HHS approach to Medicare payments for hospitals serving low-income patients is backed by Supreme Court
The Supreme Court on Friday upheld the approach taken by the Department of Health and Human Services in calculating certain Medicare payments for hospitals that serve a large number of low-income patients.
The legal challenge targeted HHS’ interpretation of the formula used to calculate Medicare’s disproportionate share hospital adjustments, known as DSH payments.
The high court said that the agency did not misinterpret the law with a policy it rolled out in the mid-2000s that dictated the payments hospitals received for treating a disproportionate share of low-income patients.
“Today, we approve HHS’s understanding of the Medicare fraction,” Justice Elena Kagan wrote for the 5-4 majority, adding that “HHS’s regulation correctly construes the statutory language at issue.”
The case was closely watched for the potential that the conservative wing would use the case to rein in executive agency power, and it is notable that the court declined to do so.

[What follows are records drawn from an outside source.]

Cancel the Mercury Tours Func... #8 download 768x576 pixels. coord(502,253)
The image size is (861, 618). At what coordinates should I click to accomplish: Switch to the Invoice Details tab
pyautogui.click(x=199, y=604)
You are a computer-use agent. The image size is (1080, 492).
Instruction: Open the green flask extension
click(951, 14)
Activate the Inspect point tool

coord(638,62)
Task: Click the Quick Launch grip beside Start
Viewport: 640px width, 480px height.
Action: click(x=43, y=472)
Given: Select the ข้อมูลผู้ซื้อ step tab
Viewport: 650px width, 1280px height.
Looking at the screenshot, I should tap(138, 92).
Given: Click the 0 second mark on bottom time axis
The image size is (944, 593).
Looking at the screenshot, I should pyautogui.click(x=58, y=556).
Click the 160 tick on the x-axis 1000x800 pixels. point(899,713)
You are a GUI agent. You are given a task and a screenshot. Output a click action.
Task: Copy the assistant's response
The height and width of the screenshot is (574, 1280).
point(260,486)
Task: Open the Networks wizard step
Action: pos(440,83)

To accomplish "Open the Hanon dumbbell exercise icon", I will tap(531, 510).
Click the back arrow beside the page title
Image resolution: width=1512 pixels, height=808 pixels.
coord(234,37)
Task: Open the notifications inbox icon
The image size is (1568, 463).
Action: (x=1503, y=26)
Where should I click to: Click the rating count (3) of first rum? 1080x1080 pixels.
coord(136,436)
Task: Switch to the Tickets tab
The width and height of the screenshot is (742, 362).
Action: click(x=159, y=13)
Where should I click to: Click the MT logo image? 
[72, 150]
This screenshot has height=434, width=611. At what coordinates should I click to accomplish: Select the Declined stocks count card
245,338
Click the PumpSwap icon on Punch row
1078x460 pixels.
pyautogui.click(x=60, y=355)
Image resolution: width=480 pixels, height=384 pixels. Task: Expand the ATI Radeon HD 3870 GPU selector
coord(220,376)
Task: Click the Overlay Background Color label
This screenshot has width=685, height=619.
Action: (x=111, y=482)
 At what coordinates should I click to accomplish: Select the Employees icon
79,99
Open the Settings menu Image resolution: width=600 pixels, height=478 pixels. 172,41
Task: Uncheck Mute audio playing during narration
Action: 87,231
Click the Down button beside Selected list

The majority was made up of an eclectic coalition of justices, with Justices Clarence Thomas, Stephen Breyer, Sonia Sotomayor and Amy Coney Barrett signing on to Kagan’s opinion. Justice Brett Kavanaugh penned a dissent joined by the remaining members of the court.
“HHS’s misreading of the statute has significant real-world effects: It financially harms hospitals that serve low-income patients, thereby hamstringing those hospitals’ ability to provide needed care to low-income communities,” Kavanaugh wrote.
“In my view, HHS’s 2004 interpretation is not the best reading of this statutory reimbursement provision,” he added in a brief, 4-page dissent.
Empire Health Foundation challenged HHS’ interpretation of the Medicare statute that includes a formula used to calculate the payments, arguing that the methodology results in lower payments than the hospitals should receive. Billions of dollars are at stake.
The “disproportionate share hospital adjustments,” known as DSH payments, are intended to offset hospitals’ uncompensated costs for treating for Medicaid and uninsured patients and to improve their access to medical care. The payments also serve to help the financial stability of safety net hospitals that treat mostly lower-income Americans.
HHS has changed its interpretation of the DSH payments’ statue multiple times. The question in the Empire Health Foundation case is whether the HHS’ 2004 interpretation of the rule is consistent with the statutory formula – or, if the statute is unclear, whether the court should defer to the agency, according to the O’Neill Institute for National and Global Health Law at Georgetown University.
At issue in the case was whether the days patients spend in the hospital after their Medicare Part A benefits expire are factored into the hospital’s DSH payment.
The Supreme Court last week also said that HHS failed to follow the proper procedures in varying reimbursement rates for Medicare’s 340B drug program.
This story has been updated with additional reporting.